** Opening Data for review block **

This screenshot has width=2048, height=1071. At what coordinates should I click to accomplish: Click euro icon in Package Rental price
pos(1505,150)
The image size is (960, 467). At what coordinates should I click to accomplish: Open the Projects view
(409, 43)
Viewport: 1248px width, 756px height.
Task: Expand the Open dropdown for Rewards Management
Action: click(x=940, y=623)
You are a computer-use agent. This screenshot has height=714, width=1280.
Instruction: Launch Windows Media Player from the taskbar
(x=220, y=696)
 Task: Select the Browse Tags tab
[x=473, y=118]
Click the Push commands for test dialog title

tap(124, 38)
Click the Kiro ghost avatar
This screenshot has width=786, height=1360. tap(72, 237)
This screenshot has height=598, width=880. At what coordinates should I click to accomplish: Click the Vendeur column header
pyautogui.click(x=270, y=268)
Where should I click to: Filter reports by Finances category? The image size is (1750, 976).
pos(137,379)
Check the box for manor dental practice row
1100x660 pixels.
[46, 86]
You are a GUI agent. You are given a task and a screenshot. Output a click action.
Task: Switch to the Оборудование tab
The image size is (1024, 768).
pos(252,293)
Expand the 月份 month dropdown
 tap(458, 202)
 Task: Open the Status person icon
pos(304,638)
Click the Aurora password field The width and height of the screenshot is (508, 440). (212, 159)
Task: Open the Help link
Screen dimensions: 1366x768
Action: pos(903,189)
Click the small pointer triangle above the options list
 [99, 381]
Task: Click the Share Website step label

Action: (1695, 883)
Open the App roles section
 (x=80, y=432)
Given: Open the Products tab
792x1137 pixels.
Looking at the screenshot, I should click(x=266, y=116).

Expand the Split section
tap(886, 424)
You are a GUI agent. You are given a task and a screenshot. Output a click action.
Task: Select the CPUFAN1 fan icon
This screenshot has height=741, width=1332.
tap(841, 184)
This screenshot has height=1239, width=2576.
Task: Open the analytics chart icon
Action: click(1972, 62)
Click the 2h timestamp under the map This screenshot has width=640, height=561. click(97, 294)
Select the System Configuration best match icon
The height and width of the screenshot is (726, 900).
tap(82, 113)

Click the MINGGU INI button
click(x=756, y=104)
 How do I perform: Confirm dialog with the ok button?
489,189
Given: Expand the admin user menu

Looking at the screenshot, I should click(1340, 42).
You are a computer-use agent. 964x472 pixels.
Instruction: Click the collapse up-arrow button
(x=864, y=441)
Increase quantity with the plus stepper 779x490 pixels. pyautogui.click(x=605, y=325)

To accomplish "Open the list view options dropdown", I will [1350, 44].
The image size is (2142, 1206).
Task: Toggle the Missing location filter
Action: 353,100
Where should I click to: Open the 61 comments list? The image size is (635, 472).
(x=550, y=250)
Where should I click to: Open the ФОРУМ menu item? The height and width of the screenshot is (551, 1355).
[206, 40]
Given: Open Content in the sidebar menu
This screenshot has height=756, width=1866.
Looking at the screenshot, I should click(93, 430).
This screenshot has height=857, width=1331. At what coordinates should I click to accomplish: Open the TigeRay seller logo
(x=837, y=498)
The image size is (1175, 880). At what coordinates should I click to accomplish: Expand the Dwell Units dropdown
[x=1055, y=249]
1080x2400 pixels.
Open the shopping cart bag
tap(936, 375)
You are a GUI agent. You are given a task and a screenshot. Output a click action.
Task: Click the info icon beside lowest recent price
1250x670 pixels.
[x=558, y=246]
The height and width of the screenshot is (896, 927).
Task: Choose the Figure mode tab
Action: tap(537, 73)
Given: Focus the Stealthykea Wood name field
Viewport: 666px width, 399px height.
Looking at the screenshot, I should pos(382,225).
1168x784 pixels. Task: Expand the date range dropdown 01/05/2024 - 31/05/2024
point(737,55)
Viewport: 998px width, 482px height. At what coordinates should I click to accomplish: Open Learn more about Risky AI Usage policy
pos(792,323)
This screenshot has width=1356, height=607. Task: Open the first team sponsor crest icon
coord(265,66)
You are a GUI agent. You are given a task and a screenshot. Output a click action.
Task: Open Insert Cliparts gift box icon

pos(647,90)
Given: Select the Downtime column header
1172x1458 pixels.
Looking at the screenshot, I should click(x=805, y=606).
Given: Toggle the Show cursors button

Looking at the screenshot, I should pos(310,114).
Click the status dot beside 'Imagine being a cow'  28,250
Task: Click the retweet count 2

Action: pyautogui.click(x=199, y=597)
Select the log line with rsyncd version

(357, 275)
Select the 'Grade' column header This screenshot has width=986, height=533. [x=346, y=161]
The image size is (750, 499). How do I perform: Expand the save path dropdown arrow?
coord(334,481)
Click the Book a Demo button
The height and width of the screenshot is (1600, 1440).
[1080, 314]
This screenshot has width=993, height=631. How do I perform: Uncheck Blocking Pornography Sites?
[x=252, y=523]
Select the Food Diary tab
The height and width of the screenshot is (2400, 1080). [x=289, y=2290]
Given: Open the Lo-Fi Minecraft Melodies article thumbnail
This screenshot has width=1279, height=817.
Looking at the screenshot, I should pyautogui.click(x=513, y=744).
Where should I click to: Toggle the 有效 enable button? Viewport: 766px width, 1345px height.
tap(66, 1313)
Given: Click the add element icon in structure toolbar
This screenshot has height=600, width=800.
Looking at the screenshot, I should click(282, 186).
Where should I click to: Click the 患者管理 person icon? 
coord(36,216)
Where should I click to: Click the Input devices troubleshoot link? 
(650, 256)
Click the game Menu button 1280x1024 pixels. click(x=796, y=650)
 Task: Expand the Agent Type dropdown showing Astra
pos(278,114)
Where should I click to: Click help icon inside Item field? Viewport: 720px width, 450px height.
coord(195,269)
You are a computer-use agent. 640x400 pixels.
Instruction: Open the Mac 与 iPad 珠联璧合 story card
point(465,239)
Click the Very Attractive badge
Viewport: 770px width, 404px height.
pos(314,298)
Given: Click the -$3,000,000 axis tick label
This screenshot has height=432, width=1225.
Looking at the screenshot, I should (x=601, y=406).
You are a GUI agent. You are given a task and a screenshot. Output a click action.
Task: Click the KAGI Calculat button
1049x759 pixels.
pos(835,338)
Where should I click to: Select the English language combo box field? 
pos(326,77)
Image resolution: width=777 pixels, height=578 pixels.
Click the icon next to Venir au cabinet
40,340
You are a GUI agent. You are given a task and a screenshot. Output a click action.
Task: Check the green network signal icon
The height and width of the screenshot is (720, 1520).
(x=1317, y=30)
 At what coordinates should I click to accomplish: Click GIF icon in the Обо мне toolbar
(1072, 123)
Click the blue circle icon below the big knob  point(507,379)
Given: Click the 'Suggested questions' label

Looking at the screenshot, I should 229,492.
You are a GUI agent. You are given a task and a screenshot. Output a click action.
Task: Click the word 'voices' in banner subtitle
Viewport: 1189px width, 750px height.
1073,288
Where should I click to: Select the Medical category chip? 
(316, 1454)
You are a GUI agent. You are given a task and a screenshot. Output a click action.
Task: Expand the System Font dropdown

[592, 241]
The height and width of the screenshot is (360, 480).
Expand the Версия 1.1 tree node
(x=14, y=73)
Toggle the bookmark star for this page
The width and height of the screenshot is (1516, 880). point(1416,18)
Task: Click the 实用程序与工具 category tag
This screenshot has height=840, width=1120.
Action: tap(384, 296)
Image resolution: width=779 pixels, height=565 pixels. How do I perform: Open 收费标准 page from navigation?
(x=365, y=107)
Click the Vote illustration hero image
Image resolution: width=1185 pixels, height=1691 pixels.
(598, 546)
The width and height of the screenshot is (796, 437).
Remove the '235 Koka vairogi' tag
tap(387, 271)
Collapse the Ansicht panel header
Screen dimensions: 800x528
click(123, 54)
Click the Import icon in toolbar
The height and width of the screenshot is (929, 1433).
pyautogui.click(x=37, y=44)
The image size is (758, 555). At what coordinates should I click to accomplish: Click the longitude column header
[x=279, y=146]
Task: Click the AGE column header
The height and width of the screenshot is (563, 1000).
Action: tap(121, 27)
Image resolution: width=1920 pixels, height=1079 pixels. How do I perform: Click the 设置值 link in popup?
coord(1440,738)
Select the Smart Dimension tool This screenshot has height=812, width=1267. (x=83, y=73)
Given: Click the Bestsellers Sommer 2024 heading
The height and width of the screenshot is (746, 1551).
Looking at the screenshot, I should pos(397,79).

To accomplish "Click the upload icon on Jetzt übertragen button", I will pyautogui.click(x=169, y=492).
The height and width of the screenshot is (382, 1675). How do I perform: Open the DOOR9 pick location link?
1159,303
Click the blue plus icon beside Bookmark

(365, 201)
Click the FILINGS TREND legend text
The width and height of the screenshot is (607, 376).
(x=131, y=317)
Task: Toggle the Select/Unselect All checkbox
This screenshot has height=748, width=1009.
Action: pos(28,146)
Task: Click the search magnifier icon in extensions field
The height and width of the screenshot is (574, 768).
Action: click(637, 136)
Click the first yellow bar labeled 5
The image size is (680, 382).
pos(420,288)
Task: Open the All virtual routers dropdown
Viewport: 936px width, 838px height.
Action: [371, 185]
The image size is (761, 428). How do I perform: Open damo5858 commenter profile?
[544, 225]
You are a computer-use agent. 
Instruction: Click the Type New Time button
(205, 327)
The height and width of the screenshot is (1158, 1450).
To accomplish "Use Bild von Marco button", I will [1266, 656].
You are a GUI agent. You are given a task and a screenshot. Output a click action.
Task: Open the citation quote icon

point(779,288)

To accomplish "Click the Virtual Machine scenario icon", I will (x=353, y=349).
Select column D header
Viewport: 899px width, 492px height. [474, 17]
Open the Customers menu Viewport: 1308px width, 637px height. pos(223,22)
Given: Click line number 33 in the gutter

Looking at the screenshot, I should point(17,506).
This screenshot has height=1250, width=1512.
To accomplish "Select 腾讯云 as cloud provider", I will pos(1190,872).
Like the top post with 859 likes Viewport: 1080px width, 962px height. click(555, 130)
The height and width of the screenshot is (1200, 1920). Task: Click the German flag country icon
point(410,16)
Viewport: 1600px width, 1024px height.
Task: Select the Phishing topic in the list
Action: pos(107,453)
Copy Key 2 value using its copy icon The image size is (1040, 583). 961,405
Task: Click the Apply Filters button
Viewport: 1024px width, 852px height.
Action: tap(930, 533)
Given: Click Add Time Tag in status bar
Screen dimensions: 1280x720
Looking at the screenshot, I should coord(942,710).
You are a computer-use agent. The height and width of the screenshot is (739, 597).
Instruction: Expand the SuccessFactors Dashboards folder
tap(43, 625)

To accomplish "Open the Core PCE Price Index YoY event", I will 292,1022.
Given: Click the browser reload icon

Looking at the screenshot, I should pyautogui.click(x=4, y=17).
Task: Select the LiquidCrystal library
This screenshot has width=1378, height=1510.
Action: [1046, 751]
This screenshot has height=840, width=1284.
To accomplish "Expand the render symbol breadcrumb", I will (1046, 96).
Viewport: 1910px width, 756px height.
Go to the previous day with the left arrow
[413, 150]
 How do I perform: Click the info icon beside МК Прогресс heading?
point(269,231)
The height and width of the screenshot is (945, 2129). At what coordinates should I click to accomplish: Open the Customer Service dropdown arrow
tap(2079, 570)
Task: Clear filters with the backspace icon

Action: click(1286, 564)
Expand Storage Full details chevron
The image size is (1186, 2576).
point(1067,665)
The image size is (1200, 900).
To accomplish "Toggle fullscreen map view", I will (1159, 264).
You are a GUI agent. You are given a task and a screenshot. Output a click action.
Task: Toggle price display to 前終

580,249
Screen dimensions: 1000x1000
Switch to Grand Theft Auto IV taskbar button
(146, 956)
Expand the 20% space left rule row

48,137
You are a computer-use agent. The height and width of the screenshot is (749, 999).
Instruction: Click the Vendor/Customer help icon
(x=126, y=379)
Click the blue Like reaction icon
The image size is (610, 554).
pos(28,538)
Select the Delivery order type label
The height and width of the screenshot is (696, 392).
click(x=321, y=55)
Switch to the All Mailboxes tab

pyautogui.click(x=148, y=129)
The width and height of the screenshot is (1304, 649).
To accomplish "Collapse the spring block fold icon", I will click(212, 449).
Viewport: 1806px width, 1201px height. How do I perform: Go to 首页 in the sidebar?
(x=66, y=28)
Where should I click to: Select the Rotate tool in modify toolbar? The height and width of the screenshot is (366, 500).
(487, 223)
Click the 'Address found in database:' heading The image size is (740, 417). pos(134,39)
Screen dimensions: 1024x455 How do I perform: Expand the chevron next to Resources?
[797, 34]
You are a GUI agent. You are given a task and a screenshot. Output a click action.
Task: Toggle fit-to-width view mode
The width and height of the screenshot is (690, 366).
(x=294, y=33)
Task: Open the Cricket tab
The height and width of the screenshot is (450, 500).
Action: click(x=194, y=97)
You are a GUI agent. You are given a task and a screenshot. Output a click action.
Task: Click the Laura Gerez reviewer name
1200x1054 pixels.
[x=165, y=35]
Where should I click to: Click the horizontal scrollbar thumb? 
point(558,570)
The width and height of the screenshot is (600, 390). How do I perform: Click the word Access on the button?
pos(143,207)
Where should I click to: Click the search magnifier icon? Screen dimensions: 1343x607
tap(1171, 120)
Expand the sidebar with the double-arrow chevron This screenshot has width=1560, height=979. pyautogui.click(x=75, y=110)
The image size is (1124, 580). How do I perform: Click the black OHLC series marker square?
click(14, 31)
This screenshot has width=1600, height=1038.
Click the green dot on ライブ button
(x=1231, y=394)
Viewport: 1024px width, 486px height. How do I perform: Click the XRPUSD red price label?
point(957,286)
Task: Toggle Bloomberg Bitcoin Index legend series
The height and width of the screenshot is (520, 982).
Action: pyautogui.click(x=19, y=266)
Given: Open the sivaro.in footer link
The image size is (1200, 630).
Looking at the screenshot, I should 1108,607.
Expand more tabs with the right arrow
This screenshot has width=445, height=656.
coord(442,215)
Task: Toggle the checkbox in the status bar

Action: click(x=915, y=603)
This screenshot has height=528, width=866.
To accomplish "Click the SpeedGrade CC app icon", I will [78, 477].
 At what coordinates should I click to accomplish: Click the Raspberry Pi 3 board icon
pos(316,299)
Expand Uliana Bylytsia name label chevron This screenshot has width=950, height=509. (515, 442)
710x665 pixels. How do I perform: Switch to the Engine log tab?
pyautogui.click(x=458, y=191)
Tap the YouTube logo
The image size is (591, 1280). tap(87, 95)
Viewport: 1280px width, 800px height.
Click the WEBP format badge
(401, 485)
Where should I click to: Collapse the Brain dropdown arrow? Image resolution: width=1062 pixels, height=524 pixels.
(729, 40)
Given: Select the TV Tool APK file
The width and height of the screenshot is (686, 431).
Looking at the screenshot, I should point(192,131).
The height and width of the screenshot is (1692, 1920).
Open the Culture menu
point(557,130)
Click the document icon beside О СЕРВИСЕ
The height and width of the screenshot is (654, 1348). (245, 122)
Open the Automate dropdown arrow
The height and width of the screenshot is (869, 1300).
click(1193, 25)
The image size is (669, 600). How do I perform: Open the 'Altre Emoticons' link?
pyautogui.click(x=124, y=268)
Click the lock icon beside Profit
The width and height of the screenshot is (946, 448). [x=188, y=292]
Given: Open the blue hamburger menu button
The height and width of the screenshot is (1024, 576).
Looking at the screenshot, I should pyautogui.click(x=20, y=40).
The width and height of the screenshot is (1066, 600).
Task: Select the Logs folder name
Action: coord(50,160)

** Closing Data for review block **

◆ Work order ◆
From the entries above, copy every line where the word "Index" shows up.

◆ Answer to the exercise ◆
To accomplish "Open the Core PCE Price Index YoY event", I will 292,1022.
Task: Toggle Bloomberg Bitcoin Index legend series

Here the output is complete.